The Gift of Womanhood

By Father Luigi Faccenda, OFM Conv
Originally published for Spes Nostra, September-October 1995: 3. Print

According to God's plan, men and women have the same dignity and are completmentary to each other. The woman Eve "was taken out" of the man Adam. The biblical account, beyond its imaginative language, signifies that men and women have the same nature and the same origin. In this way one can understand their mutual attraction and the profound union between them. In the beginning men and women were created equal. The one human being exists in two distinct complimentary forms: male and female.

While in Genesis 2:18-25 complementarity may seem to be one-sided (the woman created for the man), Genesis 1:26-28 removes any doubt. The help is anything but unilateral: the woman is a helper for the man, just as the man is a helper for the woman!

They are not identical one to the other, but both are created in the image and likeness of God, and together they are a manifestation of Him. Men and women are equal for what they have in common: intelligence, love, and personhood. They are complementary being, called to be the image of God in reciprocal self-giving and communion.

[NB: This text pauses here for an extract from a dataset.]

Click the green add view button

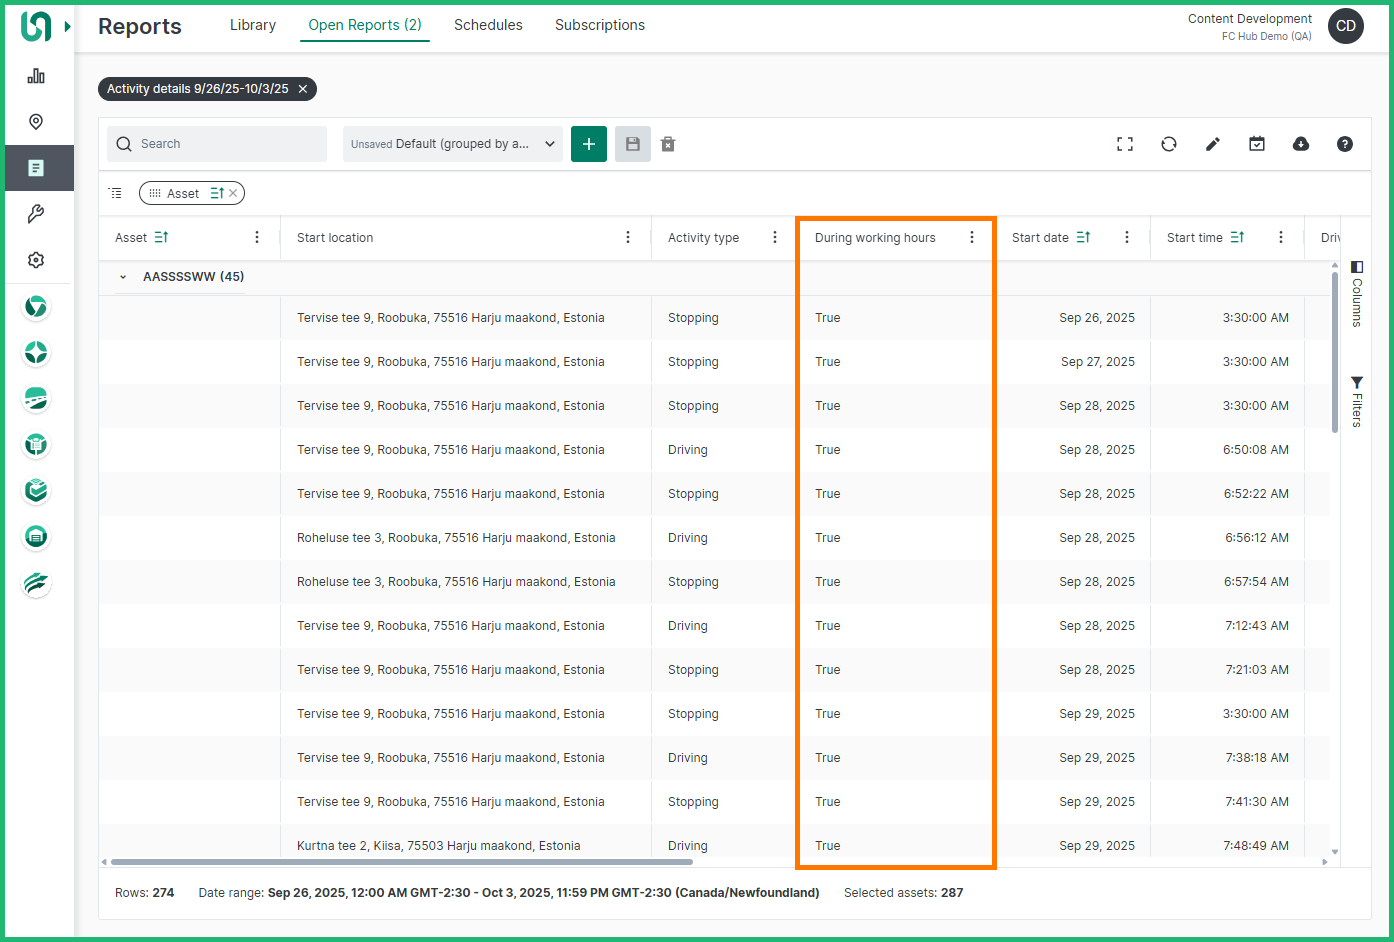tap(589, 144)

There is also another statement, dependent on the first one, but even richer in innovation and consequence: the man Adam and the woman Eve meet in order to overcome solitude. This statement surely comes from experience. Humans cannot achieve self-realization in solitude. This experience is seen here in a spiritual way, because God does not abandon man to solitude, but rather calls him to interpersonal communion. The interpersaonl relation is indispensable for humasn in order to attain salvation and self-realization. Solitude is poverty and powerlessness, humans are not self-sufficient beings.

It is God who brings the woman to the man. Man's reaction is one of joyful surprise in discovering in her those aspects of equality, reciprocity, and complementarity which he desired and could not find elsewhere. Adam and Eve are in dialogue, are images of God, and are called to subdue the earth. (Yet), there is clear awareness that this plan is now present in a historical situation marked by sin which contradicts it by causing division, domination, and self-centeredness.

In Genesis, original sin is described as humans' attempt to find fulfillment apart from God and his plan. The effect of this attempt is a self-centeredness which leads to division and domination. Man and woman become divided, although created to be complementary and united to each other.  The man seeks to dominate the woman as a result of self-seeking, and competition for supremacy replaces a mutual striving for unity. God intended dialogue, not domination.

Let us ask the Blessed Virgin to help all men and women of our time to be aware of the beauty of God's plan and to lean from her the joy of being fully themselves, establishing mutual relations of respectful and genuine love.